In my view, Vainshtein has a valid point about displaying her identity in this particular way. For her, “the most important principle of Jewish faith is . . . the concept of the mitzvah.” Mitzvoth are generally understood as “good deeds,” but they are also fulfilled by “performing an act which fulfills a commandment or precept” as explained in the Torah. Because tattoos are “irreversible and public commitment[s]” to having a Jewish identity, such tattoos “ironically constitute the performance of a mitzvah, because, according to the Torah, it is a mitzvah to be seen in the world as a Jew.”11 Is not the etching of a symbol of one’s people on one’s body for all to admire an act of mitzvah? For some American Jews, tattoos can be a way to transform the emotional and physical scars of the past into something positive, while proclaiming a Jewish identity for all to see.


  1. Baruch A. Levine, The JPS Torah Commentary: Leviticus (Jewish Publication Society, 1989), 133.
  2. Ibid., 168.
  3. Maimonides, The Commandments: Sefer Ha-Mitzvoth of Maimonides, trans. Charles B. Chavel (Soncino Press, 1967), 39–40.
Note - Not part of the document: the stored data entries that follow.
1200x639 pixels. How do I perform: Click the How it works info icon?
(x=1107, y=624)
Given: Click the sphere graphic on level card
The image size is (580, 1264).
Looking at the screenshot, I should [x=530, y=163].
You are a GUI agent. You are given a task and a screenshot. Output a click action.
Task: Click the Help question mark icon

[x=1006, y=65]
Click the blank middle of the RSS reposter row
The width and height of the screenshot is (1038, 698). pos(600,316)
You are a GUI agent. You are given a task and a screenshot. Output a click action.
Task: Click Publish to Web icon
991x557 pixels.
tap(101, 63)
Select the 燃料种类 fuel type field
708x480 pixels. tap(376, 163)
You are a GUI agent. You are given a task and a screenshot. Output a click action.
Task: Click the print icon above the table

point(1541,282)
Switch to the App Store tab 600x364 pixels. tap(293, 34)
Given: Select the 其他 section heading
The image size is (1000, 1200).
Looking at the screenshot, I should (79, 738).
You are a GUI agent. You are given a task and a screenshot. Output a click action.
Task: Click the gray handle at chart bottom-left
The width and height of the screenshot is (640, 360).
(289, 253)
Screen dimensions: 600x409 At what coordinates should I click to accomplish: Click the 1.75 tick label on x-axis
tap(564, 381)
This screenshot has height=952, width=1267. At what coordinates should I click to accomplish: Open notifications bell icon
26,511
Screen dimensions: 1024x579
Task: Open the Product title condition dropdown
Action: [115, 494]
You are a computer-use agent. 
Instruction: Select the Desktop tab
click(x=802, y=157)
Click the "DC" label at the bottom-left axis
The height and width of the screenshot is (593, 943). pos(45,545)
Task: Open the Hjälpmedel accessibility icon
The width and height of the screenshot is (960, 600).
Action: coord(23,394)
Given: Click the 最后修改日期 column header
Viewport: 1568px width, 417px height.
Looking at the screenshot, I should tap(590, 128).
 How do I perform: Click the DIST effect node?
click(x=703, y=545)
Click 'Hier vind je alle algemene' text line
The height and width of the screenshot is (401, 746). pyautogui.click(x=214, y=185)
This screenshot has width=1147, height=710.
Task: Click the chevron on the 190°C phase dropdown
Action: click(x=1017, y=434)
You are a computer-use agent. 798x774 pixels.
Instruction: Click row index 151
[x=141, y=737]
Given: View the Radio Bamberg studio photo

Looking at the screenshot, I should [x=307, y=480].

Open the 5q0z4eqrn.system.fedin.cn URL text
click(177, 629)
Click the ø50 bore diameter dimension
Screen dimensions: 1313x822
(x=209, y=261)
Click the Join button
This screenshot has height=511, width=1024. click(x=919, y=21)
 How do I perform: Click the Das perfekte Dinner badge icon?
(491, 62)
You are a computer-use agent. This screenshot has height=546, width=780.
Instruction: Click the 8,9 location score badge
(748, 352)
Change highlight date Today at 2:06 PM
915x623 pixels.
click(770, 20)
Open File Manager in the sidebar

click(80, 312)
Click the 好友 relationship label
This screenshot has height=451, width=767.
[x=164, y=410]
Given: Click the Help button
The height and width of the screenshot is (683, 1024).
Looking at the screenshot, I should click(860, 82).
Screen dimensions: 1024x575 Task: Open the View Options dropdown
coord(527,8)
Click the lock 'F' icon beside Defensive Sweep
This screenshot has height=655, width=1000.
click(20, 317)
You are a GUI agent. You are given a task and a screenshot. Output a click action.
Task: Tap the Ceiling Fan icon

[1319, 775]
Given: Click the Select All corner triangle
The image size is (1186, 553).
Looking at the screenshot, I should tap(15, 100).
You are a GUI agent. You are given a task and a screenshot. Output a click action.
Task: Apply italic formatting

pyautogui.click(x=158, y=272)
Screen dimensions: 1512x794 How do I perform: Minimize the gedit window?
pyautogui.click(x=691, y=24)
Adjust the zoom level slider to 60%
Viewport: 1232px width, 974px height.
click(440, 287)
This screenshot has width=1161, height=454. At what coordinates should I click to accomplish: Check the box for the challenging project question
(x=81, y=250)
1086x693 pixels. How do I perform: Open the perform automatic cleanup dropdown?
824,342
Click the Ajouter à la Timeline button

  4. Tattoos and Numbers: The System of Identifying Prisoners at Auschwitz,” Holocaust Encyclopedia (United States Holocaust Memorial Museum, Washington, DC).
  5. “Tattoo – Holocaust,” Ask the Rabbi, aish.com/tattoo-holocaust/.
  6. Jodi Rudoren, “Proudly Bearing Elders’ Scars, Their Skin Says ‘Never Forget,’The New York Times, September 30, 2012. Rudoren notes that the number of Holocaust survivors in Jerusalem has dropped to 200,000 from 400,000 a decade ago; this generation is passing away, marking a transition “from lived memory to historical memory”—quoting Michael Berenbaum, who goes on to say that memorialization tattoos are “sort of a brazen, in-your-face way of bridging” this transition.
  7. Ibid.
  8. Andy Abrams, “Kosher Ink: The Emerging World of Tattooed Jews,” in Jewish Choices, Jewish Voices: Body, ed. Elliot N. Dorff and Louis E. Newman (Jewish Publication Society, 2008), 95, 93.
  9. In addition to her tattoos, Marina typically shaves her head or has a mohawk and dresses in the punk style.
  10. Abrams, “Kosher Ink,” 94. Abrams suggests that “negative tattoos such as those that depict violence or nudity” should not be allowed, and says, “I think it is also reasonable to ban tattoos of God’s name” (94).
  11. Dora Apel, Memory Effects: The Holocaust and the Art of Secondary Witnessing (Rutgers University Press, 2002), 175.

Stefany Truesdell is currently a master’s candidate at Brandeis University, researching modern anti-Semitism. She plans to pursue a doctoral degree, also in modern Jewish studies, focusing her studies on the Holocaust as well as on current anti-Semitism. This essay was adapted from a talk she delivered at Harvard Divinity School on October 24, 2014, as part of “Ways of Knowing: The Third Annual Graduate Conference on Religion.”